** Exercise goal **
Across all entries below, how many lines include "section"? Only the number, please.
═══ Data shown ═══
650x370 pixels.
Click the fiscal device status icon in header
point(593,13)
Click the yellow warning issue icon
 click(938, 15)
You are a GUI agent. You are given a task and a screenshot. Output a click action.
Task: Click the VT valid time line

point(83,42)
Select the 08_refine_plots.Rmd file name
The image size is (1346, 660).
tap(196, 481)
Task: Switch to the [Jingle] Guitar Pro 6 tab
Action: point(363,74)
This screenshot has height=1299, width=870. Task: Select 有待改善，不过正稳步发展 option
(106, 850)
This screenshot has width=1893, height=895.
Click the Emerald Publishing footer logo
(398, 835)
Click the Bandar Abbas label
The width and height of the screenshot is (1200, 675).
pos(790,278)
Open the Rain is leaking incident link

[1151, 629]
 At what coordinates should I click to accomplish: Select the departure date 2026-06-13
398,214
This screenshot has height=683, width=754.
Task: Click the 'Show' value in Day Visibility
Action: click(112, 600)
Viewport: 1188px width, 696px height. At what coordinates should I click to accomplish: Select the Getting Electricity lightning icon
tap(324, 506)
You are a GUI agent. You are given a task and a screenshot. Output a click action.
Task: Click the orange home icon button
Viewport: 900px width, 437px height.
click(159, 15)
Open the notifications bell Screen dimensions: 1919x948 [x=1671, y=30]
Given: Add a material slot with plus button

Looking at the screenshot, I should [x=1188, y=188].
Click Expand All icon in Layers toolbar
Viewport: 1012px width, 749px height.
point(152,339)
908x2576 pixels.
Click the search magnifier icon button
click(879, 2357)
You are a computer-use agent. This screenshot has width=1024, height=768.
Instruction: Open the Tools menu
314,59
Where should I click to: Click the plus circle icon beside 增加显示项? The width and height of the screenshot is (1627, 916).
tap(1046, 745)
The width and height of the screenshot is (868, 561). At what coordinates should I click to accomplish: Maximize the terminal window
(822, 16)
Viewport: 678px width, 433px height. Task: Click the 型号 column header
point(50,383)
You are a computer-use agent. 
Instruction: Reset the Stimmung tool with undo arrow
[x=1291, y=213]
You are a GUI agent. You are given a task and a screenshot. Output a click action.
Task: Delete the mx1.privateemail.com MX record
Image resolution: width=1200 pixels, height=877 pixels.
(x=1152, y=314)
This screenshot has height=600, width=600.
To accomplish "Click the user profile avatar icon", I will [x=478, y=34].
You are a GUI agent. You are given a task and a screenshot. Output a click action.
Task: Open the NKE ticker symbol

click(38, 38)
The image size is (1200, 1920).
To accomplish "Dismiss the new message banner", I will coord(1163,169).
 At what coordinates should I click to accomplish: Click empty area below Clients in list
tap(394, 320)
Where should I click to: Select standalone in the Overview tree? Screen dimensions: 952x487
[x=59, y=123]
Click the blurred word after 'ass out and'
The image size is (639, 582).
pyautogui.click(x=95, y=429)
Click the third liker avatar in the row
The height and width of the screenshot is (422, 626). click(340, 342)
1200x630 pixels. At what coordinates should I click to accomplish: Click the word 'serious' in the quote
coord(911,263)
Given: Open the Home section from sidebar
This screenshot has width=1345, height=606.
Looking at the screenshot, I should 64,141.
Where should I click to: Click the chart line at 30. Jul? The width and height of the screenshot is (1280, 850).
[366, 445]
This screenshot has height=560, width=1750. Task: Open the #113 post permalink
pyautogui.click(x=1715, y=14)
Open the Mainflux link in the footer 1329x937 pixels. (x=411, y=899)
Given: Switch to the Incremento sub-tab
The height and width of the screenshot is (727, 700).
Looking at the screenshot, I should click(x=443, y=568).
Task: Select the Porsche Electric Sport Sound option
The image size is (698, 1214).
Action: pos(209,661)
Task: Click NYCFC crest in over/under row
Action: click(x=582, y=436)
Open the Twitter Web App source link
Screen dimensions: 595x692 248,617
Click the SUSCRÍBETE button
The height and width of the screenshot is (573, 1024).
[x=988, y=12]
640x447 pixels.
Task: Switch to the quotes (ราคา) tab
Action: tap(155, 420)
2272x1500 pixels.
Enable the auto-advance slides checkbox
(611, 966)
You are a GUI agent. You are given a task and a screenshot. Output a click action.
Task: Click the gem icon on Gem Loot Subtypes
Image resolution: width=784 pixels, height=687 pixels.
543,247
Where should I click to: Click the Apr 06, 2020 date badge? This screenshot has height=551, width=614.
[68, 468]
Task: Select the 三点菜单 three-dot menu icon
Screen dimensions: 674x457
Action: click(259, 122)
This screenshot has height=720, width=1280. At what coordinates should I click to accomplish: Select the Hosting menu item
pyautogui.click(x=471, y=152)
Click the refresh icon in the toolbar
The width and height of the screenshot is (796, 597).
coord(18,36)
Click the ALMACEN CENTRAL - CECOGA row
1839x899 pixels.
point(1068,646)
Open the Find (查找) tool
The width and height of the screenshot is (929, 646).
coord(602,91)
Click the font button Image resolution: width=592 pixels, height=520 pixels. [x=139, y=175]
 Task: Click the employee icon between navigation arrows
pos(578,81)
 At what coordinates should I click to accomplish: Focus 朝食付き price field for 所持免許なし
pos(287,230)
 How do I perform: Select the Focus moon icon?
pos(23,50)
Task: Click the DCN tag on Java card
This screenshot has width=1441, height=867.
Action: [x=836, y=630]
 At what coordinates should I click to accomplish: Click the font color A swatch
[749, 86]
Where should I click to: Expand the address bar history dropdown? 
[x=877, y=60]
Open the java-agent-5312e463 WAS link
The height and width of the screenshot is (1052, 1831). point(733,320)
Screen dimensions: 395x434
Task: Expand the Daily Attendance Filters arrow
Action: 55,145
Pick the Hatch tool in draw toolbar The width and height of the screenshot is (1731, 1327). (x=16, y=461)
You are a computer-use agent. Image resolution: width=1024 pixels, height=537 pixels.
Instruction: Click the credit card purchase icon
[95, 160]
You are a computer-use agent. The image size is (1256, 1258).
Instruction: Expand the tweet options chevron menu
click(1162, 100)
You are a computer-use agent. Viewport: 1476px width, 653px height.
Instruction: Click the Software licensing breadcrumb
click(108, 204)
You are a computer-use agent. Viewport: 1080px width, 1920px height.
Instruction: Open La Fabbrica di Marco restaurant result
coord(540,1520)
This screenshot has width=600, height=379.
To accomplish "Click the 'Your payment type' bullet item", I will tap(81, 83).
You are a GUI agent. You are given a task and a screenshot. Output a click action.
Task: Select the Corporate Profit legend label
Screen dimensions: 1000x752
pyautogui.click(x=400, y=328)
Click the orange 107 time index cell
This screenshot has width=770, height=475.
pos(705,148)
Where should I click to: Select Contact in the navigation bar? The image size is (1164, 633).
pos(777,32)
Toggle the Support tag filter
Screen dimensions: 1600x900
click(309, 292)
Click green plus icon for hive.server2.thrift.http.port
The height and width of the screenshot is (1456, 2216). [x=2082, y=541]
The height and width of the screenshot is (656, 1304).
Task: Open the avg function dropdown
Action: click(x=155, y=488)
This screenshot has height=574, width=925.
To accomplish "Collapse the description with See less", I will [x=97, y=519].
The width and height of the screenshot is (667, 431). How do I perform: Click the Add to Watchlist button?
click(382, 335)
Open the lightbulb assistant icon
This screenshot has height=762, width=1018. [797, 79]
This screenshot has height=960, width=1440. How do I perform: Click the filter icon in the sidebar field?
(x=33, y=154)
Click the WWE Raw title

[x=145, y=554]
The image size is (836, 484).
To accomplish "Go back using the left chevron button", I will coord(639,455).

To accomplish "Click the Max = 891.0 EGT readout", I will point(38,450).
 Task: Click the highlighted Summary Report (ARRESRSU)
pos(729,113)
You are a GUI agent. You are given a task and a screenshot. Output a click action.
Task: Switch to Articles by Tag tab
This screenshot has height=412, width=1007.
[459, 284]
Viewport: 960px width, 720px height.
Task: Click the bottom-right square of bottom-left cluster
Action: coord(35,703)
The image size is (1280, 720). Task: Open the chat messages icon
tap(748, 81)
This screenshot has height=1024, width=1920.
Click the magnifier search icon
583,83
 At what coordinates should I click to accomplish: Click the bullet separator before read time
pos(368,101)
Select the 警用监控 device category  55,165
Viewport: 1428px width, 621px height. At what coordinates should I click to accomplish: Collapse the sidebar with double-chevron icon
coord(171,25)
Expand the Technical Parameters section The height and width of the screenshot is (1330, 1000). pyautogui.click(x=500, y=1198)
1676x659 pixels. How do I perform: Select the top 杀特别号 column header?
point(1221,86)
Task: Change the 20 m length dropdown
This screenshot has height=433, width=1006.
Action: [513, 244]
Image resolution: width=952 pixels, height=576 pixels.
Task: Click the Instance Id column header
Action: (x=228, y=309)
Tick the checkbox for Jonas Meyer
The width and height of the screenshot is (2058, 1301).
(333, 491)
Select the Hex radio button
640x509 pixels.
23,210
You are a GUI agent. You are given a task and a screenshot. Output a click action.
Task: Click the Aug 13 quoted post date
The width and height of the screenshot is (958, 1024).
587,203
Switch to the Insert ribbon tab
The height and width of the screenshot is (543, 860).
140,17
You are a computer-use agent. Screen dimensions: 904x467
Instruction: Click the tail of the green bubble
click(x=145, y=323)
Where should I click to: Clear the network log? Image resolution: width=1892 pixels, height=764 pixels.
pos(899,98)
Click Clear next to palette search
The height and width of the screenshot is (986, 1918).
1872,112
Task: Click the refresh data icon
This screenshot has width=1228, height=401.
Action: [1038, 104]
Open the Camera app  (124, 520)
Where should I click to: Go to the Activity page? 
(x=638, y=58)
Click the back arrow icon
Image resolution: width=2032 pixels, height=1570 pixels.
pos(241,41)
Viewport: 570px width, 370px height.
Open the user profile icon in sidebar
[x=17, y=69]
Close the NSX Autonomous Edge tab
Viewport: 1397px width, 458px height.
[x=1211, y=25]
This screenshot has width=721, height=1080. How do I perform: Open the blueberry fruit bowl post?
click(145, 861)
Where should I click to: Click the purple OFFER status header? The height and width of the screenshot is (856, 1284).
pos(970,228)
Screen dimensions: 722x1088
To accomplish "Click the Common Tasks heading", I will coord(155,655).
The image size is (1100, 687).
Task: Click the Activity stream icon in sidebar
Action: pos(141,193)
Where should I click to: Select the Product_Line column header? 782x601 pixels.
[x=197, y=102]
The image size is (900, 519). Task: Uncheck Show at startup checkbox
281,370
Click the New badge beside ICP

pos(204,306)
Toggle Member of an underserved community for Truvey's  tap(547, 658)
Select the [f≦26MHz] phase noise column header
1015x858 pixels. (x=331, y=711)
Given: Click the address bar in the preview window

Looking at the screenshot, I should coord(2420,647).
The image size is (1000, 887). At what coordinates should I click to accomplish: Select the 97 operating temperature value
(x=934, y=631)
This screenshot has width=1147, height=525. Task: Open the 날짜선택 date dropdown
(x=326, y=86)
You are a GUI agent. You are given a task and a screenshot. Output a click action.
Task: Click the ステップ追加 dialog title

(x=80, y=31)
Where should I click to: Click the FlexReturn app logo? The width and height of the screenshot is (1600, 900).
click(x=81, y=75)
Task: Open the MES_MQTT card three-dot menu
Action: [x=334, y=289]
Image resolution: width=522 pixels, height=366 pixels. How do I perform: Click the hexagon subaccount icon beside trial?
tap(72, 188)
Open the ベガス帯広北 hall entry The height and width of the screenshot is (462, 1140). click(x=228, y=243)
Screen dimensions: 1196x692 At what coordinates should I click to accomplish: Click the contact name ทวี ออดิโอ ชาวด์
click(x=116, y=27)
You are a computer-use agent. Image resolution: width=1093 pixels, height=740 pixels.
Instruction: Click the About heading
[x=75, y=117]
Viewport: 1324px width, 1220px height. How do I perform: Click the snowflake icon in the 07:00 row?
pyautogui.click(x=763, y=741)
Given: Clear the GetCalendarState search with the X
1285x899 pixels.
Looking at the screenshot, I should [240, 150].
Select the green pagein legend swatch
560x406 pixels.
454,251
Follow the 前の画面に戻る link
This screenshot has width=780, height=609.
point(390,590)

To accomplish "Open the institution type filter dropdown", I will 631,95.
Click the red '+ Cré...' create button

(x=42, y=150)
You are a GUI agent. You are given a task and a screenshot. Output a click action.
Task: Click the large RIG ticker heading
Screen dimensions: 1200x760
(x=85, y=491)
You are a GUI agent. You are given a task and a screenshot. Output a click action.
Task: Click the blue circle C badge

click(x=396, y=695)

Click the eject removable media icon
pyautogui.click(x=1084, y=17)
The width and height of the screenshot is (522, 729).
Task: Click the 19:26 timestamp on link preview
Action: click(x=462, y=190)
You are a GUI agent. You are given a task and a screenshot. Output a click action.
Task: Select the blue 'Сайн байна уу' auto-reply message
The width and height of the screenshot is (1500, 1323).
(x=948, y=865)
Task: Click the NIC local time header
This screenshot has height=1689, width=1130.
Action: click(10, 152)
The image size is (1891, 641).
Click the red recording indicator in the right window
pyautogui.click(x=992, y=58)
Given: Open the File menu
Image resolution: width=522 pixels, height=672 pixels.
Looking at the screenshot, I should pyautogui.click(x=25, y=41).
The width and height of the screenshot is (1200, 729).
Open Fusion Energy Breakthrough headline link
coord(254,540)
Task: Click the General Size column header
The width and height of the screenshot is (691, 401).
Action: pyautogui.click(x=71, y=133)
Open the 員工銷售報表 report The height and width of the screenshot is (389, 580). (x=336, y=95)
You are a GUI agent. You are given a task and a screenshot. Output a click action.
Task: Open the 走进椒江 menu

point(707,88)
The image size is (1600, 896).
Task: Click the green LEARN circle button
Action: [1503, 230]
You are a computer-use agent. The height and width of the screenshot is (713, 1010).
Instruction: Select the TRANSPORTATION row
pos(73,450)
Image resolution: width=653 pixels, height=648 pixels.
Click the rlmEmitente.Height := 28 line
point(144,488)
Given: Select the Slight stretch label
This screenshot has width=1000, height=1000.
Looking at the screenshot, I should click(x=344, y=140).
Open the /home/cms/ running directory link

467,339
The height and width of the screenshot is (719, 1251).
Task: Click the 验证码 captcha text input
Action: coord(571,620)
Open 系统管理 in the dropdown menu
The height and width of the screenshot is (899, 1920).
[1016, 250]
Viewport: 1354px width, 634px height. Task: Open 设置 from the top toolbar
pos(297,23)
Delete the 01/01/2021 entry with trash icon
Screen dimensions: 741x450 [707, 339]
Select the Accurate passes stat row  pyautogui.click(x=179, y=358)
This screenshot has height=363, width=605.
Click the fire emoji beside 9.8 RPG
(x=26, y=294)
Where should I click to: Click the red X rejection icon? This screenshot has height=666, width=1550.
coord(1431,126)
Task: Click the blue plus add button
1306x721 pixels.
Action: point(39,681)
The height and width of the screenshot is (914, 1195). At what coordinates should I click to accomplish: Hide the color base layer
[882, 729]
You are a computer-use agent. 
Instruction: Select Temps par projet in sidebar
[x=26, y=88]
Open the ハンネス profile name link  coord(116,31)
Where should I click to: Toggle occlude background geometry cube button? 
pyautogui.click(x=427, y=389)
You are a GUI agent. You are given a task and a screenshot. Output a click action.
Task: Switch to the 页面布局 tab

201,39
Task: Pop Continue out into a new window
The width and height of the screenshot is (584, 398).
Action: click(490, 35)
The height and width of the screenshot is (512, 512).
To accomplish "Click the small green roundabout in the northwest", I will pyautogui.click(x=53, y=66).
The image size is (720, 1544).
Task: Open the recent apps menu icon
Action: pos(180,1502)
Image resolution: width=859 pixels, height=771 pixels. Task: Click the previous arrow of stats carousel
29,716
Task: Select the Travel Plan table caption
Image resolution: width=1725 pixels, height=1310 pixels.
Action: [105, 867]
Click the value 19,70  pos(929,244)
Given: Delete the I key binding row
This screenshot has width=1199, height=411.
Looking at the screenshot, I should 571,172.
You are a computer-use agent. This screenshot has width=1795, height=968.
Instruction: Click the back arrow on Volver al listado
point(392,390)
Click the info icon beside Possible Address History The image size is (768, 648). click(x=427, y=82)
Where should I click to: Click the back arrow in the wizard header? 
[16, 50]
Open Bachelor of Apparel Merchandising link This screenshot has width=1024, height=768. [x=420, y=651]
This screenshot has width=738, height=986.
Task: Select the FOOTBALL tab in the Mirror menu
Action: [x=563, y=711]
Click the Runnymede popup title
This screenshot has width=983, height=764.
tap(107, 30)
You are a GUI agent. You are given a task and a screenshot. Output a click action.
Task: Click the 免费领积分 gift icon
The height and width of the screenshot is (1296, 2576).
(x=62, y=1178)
═══
** Exercise output **
2